Montreuil Vraiment et les agents de la ville : Une longue histoire… de désamour !

Publié le

RH

 

 

 

 

 

 

 

Montreuil Vraiment et les agents de la ville…

Une longue histoire… de désamour !

 

 

 

 

 

 

 

 

 

N’en déplaise à l’UMP et aux élus de la majorité municipale qui usent des mêmes ficelles pour tenter de décrédibiliser et de remettre en cause la légitimité d’un mouvement social sans précédent dans le personnel communal ; le préavis de grève qui couvre l’ensemble des services municipaux et cela dès dimanche, n’a rien de « préélectoral ». Il est, selon nous, la conséquence extrême de plusieurs années d’une gestion calamiteuse des ressources humaines dans notre ville.


Jamais, les élus de la majorité n’ont été en mesure de donner sens à leur action pour la rendre claire et lisible pour les agents du service public chargés de la mettre en œuvre. Jamais, les élus de la majorité, n’ont pris la mesure des souffrances qui ont découlées d’une « réorganisation » des services municipaux et de la mise en œuvre d’un nouvel organigramme des services aujourd’hui encore anxiogènes.


Et pourtant, nous n’oublions pas qu’en avril 2011, la Maire justifiait sa décision d’exclure les élus de la minorité des instances démocratiques de concertation avec les représentants du personnel (Comité Technique Paritaire et Comité d'Hygiène et de Sécurité) par le fait, entre autre, que nous avions pris l’initiative de rendre public le rapport de la médecine professionnelle et préventive qui mettait en lumière le fait qu’en matière « de souffrances au travail, tous les voyants sont au rouge ». Un rapport qui remonte à 2010 !  


Au lieu d’entendre nos alertes et d’en prendre la mesure, la marche forcée a été imposée, la caricature et les accusations de manipulations ont été préférées au dialogue social.  

 

Et pourtant, en 2011, les organisations syndicales dénonçaient déjà, unanimement, un « mode d'encadrement du personnel pathogène » lié notamment à la « désorganisation du travail et de l’administration ».

 

La défense et la promotion du service public passent par le respect des agents et une gestion des ressources humaines exemplaires. Nous en sommes bien loin. On le voit aujourd’hui encore avec des élus ou des proches de la majorité proférer des accusations gravissimes, publiques,  contre les agents du Méliès en violant le principe même de présomption d’innocence et en piétinant les règles élémentaires de justice.

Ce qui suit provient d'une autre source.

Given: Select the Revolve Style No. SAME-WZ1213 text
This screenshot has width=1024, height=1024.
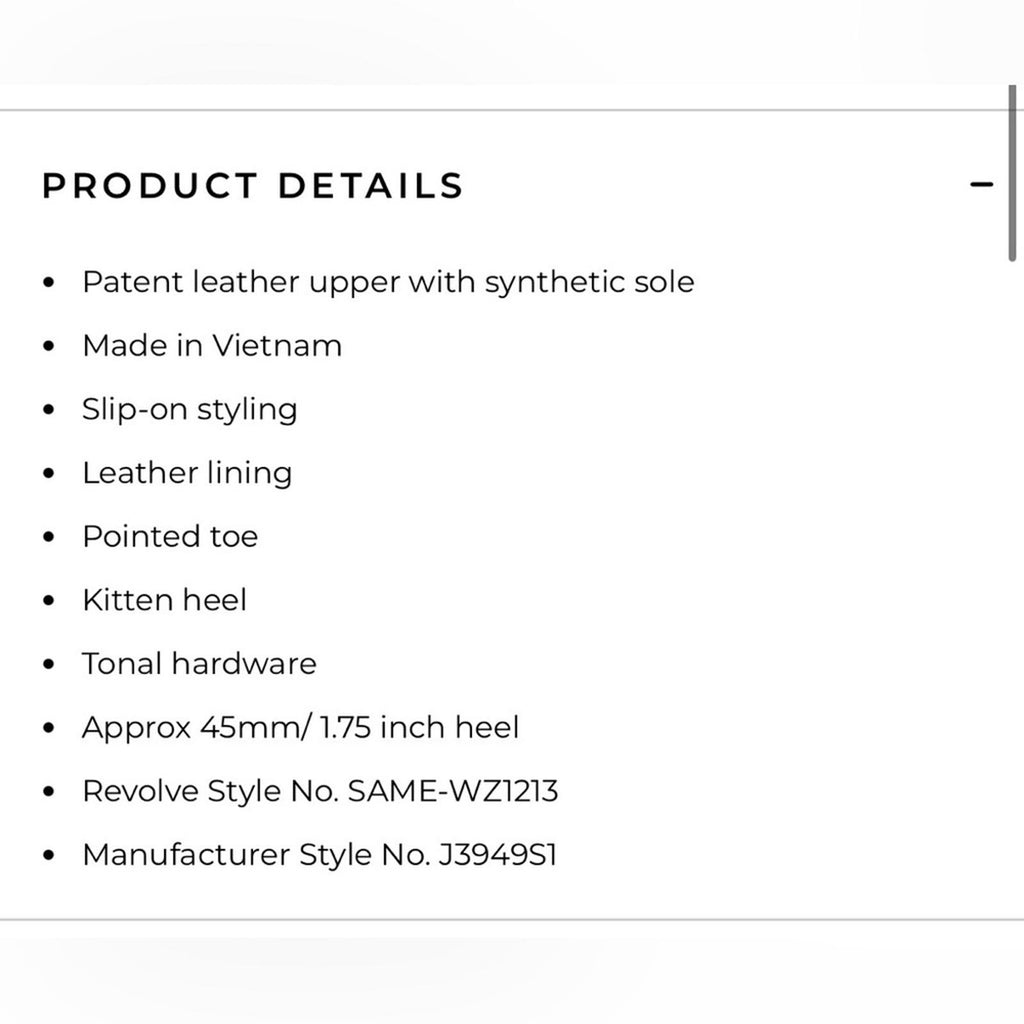Looking at the screenshot, I should [322, 792].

Dans ce contexte, nous ne pouvons qu’apporter notre total soutien au mouvement engagé par les agents de la ville et qui s’étendra vraisemblablement dimanche.

 

Après cinq années d’une gestion calamiteuse des relations entre les élus et les agents du service public communal, il ne reste plus qu’un an à Dominique VOYNET et à son équipe pour faire la démonstration qu’ils sont, si ce n’est capables, pour le moins conscients des conséquences psychiques et sociales d’un « management » particulièrement agressif. Mieux vaut tard, que jamais.